Kix took a deep breath and straightened up from the bench, the kid- Finn, his name was Finn- was still staring with a mix of determination and panic, and Kix sketched his own salute, a sad smile flitting over his face.
“Hello Finn, I’m CT-6116, named Kix, of the 501st Battalion.” Finn’s eyes were wide and amazed as he slumped back on heels, looking as if a strong wind would blow him over.
“I never knew there were more,” came the whisper from the Finn. “You were First Order too?”
That sad smile came back, and Kix looked at this kid, this soldier, this trooper who never should have grown up without a name, never should have felt kinship with an old relic like him.

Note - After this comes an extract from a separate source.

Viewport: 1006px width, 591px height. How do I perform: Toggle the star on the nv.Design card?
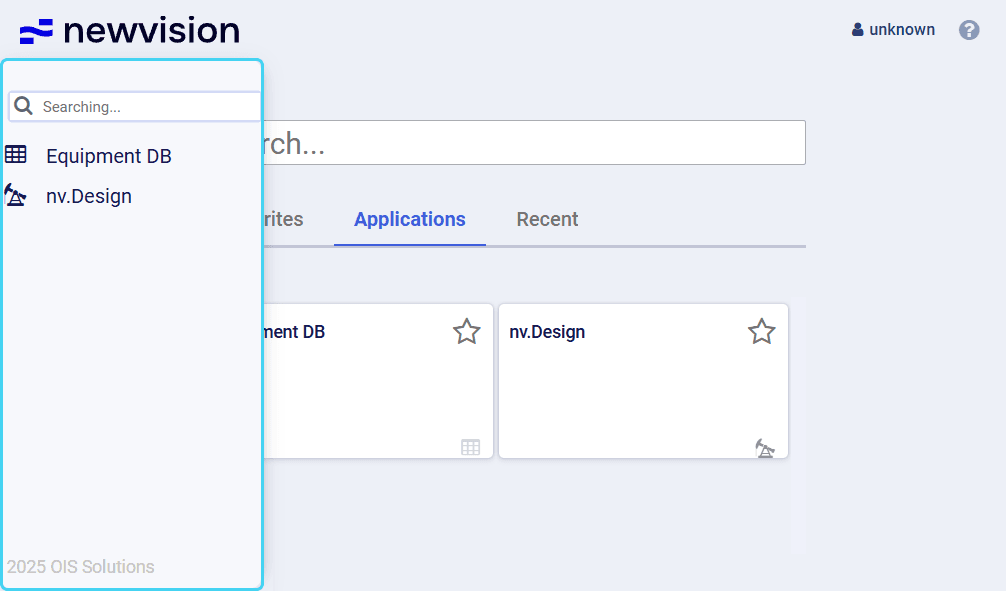pos(762,332)
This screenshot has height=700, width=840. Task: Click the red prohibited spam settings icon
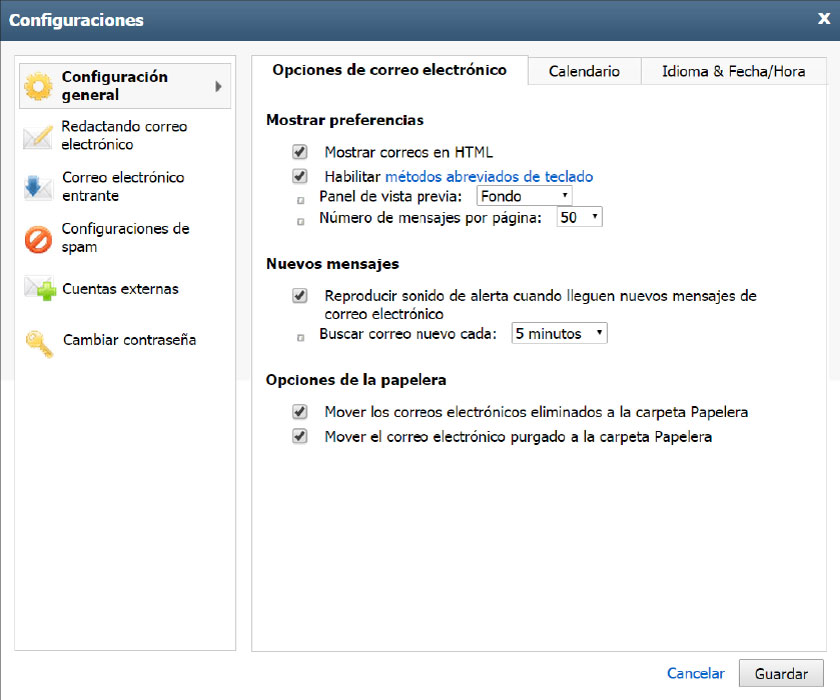click(x=38, y=239)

“No, I wasn’t First Order. I was with the Grand Army of the Republic, during the Clone Wars. There was a mission, and I got captured and frozen in carbonite, then I wake up and it’s been 50 years, and my General’s kid is still fighting a war,” Kix looked away a bit at that, “I suppose I’ve always been a soldier and here was a war, how could I not join her?”
“Your general- wait, 50 years?”
“Yeah, 50 years in carbonite, let me tell you, not really that fun.”
“No, you were with the GAR? They were a- I was told they were a terrorist organization?”
Finn looked frantic to Kix’s trained eye, and someone so new to the resistance probably didn’t know talking treason was not grounds for a decommission. Haran, talking treason was practically a way of life for the Resistance, just how new was this kid? The terrorist ding lanced a pain through his chest, but Kix was well used to defending his brothers from ignorant di’kut here, and Finn probably learned all his history from whatever version of longneck they were getting to train their troops now. Kix was almost glad the Cuy’val Dar were all long dead, the Prime trusting them with training always struck Kix as irresponsible at best and negligent in the long run.
Finn was still looking at him like he’d get an immediate demerit in his files, and Kix reached over to put a hand on the leather jacket covered shoulder in a gesture he’d done for too many shinies to count back on the Resolute.
“You were First Order right? So your training was probably really skewed to their view. The galaxy is a lot bigger and more complex than whatever those shabuir trainers told you, okay?” a hesitant nod is what that gets him, but the kid is listening, obviously still not used to contradictory information, “The GAR fought for the Republic, under their Jedi generals.”
Finn’s head snapped his way at that piece of information, eyes still a bit too wide, and Kix’s heart was already breaking for this kid who’d been taught to have nothing, who’d found a name, who’d found a place he could be more than a number under a bucket.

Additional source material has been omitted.